WHAT IS BEING ASKED: Copy every one of the items below word for word, keeping each line unchanged.

RECORDS SUPPLIED:
- - -

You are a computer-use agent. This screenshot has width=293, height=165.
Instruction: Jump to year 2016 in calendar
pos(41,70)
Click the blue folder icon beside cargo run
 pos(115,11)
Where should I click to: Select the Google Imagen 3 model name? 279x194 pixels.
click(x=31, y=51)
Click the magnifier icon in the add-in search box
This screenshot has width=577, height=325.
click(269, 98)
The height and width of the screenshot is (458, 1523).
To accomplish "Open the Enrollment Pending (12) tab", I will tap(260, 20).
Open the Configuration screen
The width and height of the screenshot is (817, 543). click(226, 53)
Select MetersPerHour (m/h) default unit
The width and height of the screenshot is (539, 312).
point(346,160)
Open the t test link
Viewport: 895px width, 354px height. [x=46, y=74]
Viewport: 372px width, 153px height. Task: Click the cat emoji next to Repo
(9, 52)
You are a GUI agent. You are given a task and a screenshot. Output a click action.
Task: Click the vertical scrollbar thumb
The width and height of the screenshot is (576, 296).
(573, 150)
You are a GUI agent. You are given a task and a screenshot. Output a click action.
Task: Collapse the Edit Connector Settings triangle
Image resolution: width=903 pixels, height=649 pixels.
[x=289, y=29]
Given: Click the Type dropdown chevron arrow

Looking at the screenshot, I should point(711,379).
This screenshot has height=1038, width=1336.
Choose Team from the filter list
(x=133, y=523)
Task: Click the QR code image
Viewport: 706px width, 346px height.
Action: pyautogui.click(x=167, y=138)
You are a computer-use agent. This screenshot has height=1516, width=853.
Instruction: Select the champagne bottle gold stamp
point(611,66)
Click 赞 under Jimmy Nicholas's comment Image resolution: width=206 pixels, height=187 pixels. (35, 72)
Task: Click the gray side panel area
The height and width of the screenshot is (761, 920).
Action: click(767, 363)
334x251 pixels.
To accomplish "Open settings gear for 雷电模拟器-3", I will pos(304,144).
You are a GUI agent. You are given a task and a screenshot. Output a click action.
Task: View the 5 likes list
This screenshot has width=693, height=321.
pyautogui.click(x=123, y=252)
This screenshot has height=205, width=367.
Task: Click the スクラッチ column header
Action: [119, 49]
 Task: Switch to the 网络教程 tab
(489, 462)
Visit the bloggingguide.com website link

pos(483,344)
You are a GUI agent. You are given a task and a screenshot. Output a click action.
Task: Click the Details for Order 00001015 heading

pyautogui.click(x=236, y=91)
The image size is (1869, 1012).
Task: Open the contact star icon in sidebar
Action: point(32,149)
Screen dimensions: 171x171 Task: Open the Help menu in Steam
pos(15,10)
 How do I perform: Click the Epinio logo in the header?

- - -

PROBLEM SOLUTION:
You are a computer-use agent. This screenshot has width=293, height=165.
Instruction: Jump to year 2016 in calendar
pos(41,70)
Click the blue folder icon beside cargo run
 pos(115,11)
Where should I click to: Select the Google Imagen 3 model name? 279x194 pixels.
click(x=31, y=51)
Click the magnifier icon in the add-in search box
This screenshot has width=577, height=325.
click(269, 98)
The height and width of the screenshot is (458, 1523).
To accomplish "Open the Enrollment Pending (12) tab", I will tap(260, 20).
Open the Configuration screen
The width and height of the screenshot is (817, 543). click(226, 53)
Select MetersPerHour (m/h) default unit
The width and height of the screenshot is (539, 312).
point(346,160)
Open the t test link
Viewport: 895px width, 354px height. [x=46, y=74]
Viewport: 372px width, 153px height. Task: Click the cat emoji next to Repo
(9, 52)
You are a GUI agent. You are given a task and a screenshot. Output a click action.
Task: Click the vertical scrollbar thumb
The width and height of the screenshot is (576, 296).
(573, 150)
You are a GUI agent. You are given a task and a screenshot. Output a click action.
Task: Collapse the Edit Connector Settings triangle
Image resolution: width=903 pixels, height=649 pixels.
[x=289, y=29]
Given: Click the Type dropdown chevron arrow

Looking at the screenshot, I should point(711,379).
This screenshot has height=1038, width=1336.
Choose Team from the filter list
(x=133, y=523)
Task: Click the QR code image
Viewport: 706px width, 346px height.
Action: pyautogui.click(x=167, y=138)
You are a computer-use agent. This screenshot has height=1516, width=853.
Instruction: Select the champagne bottle gold stamp
point(611,66)
Click 赞 under Jimmy Nicholas's comment Image resolution: width=206 pixels, height=187 pixels. (35, 72)
Task: Click the gray side panel area
The height and width of the screenshot is (761, 920).
Action: click(767, 363)
334x251 pixels.
To accomplish "Open settings gear for 雷电模拟器-3", I will pos(304,144).
You are a GUI agent. You are given a task and a screenshot. Output a click action.
Task: View the 5 likes list
This screenshot has width=693, height=321.
pyautogui.click(x=123, y=252)
This screenshot has height=205, width=367.
Task: Click the スクラッチ column header
Action: [119, 49]
 Task: Switch to the 网络教程 tab
(489, 462)
Visit the bloggingguide.com website link

pos(483,344)
You are a GUI agent. You are given a task and a screenshot. Output a click action.
Task: Click the Details for Order 00001015 heading

pyautogui.click(x=236, y=91)
The image size is (1869, 1012).
Task: Open the contact star icon in sidebar
Action: point(32,149)
Screen dimensions: 171x171 Task: Open the Help menu in Steam
pos(15,10)
 How do I perform: Click the Epinio logo in the header?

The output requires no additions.